> [TASK INSTRUCTIONS]: All records that follow are to be output exactly.

> [EXERCISE DATA]:

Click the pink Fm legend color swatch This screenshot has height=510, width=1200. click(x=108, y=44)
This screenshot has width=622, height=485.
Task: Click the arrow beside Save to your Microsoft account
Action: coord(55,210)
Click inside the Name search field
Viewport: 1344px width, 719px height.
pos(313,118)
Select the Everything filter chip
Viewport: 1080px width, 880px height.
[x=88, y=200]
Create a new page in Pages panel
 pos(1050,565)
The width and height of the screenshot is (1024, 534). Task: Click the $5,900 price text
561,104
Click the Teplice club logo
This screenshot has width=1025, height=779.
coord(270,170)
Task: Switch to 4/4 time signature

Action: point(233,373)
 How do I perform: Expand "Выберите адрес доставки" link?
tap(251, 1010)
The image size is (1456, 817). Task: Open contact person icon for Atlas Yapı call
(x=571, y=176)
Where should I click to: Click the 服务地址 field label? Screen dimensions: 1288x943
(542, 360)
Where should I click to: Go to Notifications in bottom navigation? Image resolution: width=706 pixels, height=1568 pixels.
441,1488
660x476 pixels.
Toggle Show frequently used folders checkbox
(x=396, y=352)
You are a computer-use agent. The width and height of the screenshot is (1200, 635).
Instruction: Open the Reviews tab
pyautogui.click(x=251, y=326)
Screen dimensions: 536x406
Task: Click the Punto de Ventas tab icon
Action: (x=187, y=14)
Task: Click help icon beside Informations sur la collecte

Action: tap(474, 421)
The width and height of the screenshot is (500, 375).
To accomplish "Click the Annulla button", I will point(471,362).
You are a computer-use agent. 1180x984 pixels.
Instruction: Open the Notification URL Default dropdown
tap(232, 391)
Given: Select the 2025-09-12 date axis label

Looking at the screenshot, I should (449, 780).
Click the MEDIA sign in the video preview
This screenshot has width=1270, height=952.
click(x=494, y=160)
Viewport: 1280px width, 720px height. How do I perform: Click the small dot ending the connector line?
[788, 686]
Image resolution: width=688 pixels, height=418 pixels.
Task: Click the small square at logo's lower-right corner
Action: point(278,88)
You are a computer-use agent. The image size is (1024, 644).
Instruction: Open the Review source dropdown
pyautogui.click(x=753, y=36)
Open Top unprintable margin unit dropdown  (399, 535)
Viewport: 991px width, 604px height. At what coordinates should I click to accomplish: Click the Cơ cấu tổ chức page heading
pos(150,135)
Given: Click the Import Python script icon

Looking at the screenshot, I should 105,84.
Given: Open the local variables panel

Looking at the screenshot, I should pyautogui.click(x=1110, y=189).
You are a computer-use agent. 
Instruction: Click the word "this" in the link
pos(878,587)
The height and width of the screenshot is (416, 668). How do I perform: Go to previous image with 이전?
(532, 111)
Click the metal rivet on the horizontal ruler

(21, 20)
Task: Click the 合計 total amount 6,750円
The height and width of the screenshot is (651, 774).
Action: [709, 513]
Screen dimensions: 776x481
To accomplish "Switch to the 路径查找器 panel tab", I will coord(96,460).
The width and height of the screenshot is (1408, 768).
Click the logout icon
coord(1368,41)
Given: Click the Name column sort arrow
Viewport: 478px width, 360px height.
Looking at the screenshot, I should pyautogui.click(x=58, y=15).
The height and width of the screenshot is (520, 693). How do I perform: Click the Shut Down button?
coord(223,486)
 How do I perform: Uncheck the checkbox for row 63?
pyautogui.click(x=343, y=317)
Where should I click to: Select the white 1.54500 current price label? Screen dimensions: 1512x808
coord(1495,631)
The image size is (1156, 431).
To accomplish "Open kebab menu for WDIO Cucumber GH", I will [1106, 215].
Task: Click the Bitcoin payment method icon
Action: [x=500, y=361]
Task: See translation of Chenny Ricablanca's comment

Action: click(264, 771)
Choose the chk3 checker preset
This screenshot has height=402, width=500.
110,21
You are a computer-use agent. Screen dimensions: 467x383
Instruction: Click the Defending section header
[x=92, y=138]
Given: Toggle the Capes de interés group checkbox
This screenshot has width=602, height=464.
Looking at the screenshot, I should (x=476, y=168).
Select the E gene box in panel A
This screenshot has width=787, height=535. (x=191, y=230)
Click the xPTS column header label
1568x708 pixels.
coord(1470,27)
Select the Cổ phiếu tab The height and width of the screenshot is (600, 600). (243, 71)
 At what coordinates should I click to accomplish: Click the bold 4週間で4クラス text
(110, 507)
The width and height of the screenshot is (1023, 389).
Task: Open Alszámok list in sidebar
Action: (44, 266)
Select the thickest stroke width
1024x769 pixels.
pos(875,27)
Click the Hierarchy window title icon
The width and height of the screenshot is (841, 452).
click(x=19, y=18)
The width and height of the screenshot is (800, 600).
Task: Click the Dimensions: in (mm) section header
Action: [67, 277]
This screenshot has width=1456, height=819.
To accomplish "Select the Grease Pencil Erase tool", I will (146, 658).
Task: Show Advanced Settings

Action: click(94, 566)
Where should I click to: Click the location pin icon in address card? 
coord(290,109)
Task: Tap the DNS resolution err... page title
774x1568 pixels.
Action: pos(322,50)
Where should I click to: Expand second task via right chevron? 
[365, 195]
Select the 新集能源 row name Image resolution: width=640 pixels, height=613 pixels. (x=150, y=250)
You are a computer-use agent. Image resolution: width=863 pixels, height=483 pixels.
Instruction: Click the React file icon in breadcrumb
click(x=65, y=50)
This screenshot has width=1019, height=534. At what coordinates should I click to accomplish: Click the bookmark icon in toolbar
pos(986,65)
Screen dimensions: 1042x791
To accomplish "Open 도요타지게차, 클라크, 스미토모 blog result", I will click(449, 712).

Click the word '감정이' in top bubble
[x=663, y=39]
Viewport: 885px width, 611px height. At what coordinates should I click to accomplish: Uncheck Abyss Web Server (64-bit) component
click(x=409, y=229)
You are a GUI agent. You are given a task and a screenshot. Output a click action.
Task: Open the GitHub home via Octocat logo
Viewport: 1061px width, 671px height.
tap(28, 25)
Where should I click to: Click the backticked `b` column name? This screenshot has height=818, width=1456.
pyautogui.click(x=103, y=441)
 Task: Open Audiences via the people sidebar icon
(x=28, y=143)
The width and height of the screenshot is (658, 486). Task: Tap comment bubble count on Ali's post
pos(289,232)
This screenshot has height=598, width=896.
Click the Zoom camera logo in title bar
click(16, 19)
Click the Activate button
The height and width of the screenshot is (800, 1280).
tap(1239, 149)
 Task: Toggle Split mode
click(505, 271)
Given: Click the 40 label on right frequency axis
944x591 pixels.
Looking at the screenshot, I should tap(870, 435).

> [RESULT]:
Click the pink Fm legend color swatch This screenshot has height=510, width=1200. click(x=108, y=44)
This screenshot has width=622, height=485.
Task: Click the arrow beside Save to your Microsoft account
Action: coord(55,210)
Click inside the Name search field
Viewport: 1344px width, 719px height.
pos(313,118)
Select the Everything filter chip
Viewport: 1080px width, 880px height.
[x=88, y=200]
Create a new page in Pages panel
 pos(1050,565)
The width and height of the screenshot is (1024, 534). Task: Click the $5,900 price text
561,104
Click the Teplice club logo
This screenshot has width=1025, height=779.
coord(270,170)
Task: Switch to 4/4 time signature

Action: point(233,373)
 How do I perform: Expand "Выберите адрес доставки" link?
tap(251, 1010)
The image size is (1456, 817). Task: Open contact person icon for Atlas Yapı call
(x=571, y=176)
Where should I click to: Click the 服务地址 field label? Screen dimensions: 1288x943
(542, 360)
Where should I click to: Go to Notifications in bottom navigation? Image resolution: width=706 pixels, height=1568 pixels.
441,1488
660x476 pixels.
Toggle Show frequently used folders checkbox
(x=396, y=352)
You are a computer-use agent. The width and height of the screenshot is (1200, 635).
Instruction: Open the Reviews tab
pyautogui.click(x=251, y=326)
Screen dimensions: 536x406
Task: Click the Punto de Ventas tab icon
Action: (x=187, y=14)
Task: Click help icon beside Informations sur la collecte

Action: tap(474, 421)
The width and height of the screenshot is (500, 375).
To accomplish "Click the Annulla button", I will point(471,362).
You are a computer-use agent. 1180x984 pixels.
Instruction: Open the Notification URL Default dropdown
tap(232, 391)
Given: Select the 2025-09-12 date axis label

Looking at the screenshot, I should (449, 780).
Click the MEDIA sign in the video preview
This screenshot has width=1270, height=952.
click(x=494, y=160)
Viewport: 1280px width, 720px height. How do I perform: Click the small dot ending the connector line?
[788, 686]
Image resolution: width=688 pixels, height=418 pixels.
Task: Click the small square at logo's lower-right corner
Action: point(278,88)
You are a computer-use agent. The image size is (1024, 644).
Instruction: Open the Review source dropdown
pyautogui.click(x=753, y=36)
Open Top unprintable margin unit dropdown  (399, 535)
Viewport: 991px width, 604px height. At what coordinates should I click to accomplish: Click the Cơ cấu tổ chức page heading
pos(150,135)
Given: Click the Import Python script icon

Looking at the screenshot, I should 105,84.
Given: Open the local variables panel

Looking at the screenshot, I should pyautogui.click(x=1110, y=189).
You are a computer-use agent. 
Instruction: Click the word "this" in the link
pos(878,587)
The height and width of the screenshot is (416, 668). How do I perform: Go to previous image with 이전?
(532, 111)
Click the metal rivet on the horizontal ruler

(21, 20)
Task: Click the 合計 total amount 6,750円
The height and width of the screenshot is (651, 774).
Action: [709, 513]
Screen dimensions: 776x481
To accomplish "Switch to the 路径查找器 panel tab", I will coord(96,460).
The width and height of the screenshot is (1408, 768).
Click the logout icon
coord(1368,41)
Given: Click the Name column sort arrow
Viewport: 478px width, 360px height.
Looking at the screenshot, I should pyautogui.click(x=58, y=15).
The height and width of the screenshot is (520, 693). How do I perform: Click the Shut Down button?
coord(223,486)
 How do I perform: Uncheck the checkbox for row 63?
pyautogui.click(x=343, y=317)
Where should I click to: Select the white 1.54500 current price label? Screen dimensions: 1512x808
coord(1495,631)
The image size is (1156, 431).
To accomplish "Open kebab menu for WDIO Cucumber GH", I will [1106, 215].
Task: Click the Bitcoin payment method icon
Action: [x=500, y=361]
Task: See translation of Chenny Ricablanca's comment

Action: click(264, 771)
Choose the chk3 checker preset
This screenshot has height=402, width=500.
110,21
You are a computer-use agent. Screen dimensions: 467x383
Instruction: Click the Defending section header
[x=92, y=138]
Given: Toggle the Capes de interés group checkbox
This screenshot has width=602, height=464.
Looking at the screenshot, I should (x=476, y=168).
Select the E gene box in panel A
This screenshot has width=787, height=535. (x=191, y=230)
Click the xPTS column header label
1568x708 pixels.
coord(1470,27)
Select the Cổ phiếu tab The height and width of the screenshot is (600, 600). (243, 71)
 At what coordinates should I click to accomplish: Click the bold 4週間で4クラス text
(110, 507)
The width and height of the screenshot is (1023, 389).
Task: Open Alszámok list in sidebar
Action: (44, 266)
Select the thickest stroke width
1024x769 pixels.
pos(875,27)
Click the Hierarchy window title icon
The width and height of the screenshot is (841, 452).
click(x=19, y=18)
The width and height of the screenshot is (800, 600).
Task: Click the Dimensions: in (mm) section header
Action: [67, 277]
This screenshot has width=1456, height=819.
To accomplish "Select the Grease Pencil Erase tool", I will (146, 658).
Task: Show Advanced Settings

Action: click(94, 566)
Where should I click to: Click the location pin icon in address card? 
coord(290,109)
Task: Tap the DNS resolution err... page title
774x1568 pixels.
Action: pos(322,50)
Where should I click to: Expand second task via right chevron? 
[365, 195]
Select the 新集能源 row name Image resolution: width=640 pixels, height=613 pixels. (x=150, y=250)
You are a computer-use agent. Image resolution: width=863 pixels, height=483 pixels.
Instruction: Click the React file icon in breadcrumb
click(x=65, y=50)
This screenshot has width=1019, height=534. At what coordinates should I click to accomplish: Click the bookmark icon in toolbar
pos(986,65)
Screen dimensions: 1042x791
To accomplish "Open 도요타지게차, 클라크, 스미토모 blog result", I will click(449, 712).

Click the word '감정이' in top bubble
[x=663, y=39]
Viewport: 885px width, 611px height. At what coordinates should I click to accomplish: Uncheck Abyss Web Server (64-bit) component
click(x=409, y=229)
You are a GUI agent. You are given a task and a screenshot. Output a click action.
Task: Open the GitHub home via Octocat logo
Viewport: 1061px width, 671px height.
tap(28, 25)
Where should I click to: Click the backticked `b` column name? This screenshot has height=818, width=1456.
pyautogui.click(x=103, y=441)
 Task: Open Audiences via the people sidebar icon
(x=28, y=143)
The width and height of the screenshot is (658, 486). Task: Tap comment bubble count on Ali's post
pos(289,232)
This screenshot has height=598, width=896.
Click the Zoom camera logo in title bar
click(16, 19)
Click the Activate button
The height and width of the screenshot is (800, 1280).
tap(1239, 149)
 Task: Toggle Split mode
click(505, 271)
Given: Click the 40 label on right frequency axis
944x591 pixels.
Looking at the screenshot, I should tap(870, 435).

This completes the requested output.